:: Exercise brief ::
If a line in the data holds the string "ΧΑΡΟΠΑΛΕΥΕΙ", list it.
** Opening Given records block **
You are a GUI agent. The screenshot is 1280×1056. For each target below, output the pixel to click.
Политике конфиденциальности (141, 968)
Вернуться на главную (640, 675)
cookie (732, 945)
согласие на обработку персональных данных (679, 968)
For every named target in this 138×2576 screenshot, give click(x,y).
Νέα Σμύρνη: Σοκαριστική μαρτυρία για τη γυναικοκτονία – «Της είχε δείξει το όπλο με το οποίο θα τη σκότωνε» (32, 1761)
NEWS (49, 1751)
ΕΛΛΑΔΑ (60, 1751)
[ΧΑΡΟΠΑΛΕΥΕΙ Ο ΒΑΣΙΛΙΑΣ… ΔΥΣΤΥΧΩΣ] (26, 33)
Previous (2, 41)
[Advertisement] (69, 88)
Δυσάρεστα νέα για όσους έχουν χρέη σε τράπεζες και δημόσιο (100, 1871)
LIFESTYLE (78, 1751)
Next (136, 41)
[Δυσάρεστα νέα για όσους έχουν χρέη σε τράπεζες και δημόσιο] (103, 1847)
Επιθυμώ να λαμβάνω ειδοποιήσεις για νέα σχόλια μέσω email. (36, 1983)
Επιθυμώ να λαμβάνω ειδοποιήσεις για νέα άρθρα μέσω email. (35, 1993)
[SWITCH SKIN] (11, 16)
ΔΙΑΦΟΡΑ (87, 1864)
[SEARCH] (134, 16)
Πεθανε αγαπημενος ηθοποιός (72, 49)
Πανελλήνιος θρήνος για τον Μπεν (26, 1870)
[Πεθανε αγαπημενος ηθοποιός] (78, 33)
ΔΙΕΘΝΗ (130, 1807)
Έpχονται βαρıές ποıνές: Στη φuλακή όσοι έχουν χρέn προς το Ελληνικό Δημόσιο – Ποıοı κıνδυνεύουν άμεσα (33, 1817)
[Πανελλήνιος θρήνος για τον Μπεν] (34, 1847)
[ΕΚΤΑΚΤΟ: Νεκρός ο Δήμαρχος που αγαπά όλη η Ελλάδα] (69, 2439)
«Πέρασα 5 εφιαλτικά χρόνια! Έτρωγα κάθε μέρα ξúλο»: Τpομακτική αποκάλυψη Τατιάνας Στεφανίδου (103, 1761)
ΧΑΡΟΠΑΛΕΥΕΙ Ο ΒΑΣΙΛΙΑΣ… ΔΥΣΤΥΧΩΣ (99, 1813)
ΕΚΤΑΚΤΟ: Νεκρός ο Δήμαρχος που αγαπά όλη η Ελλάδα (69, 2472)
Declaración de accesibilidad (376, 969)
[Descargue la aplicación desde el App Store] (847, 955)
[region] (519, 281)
** Closing Given records block **
:: Exercise answer ::
[ΧΑΡΟΠΑΛΕΥΕΙ Ο ΒΑΣΙΛΙΑΣ… ΔΥΣΤΥΧΩΣ] (26, 33)
ΧΑΡΟΠΑΛΕΥΕΙ Ο ΒΑΣΙΛΙΑΣ… ΔΥΣΤΥΧΩΣ (99, 1813)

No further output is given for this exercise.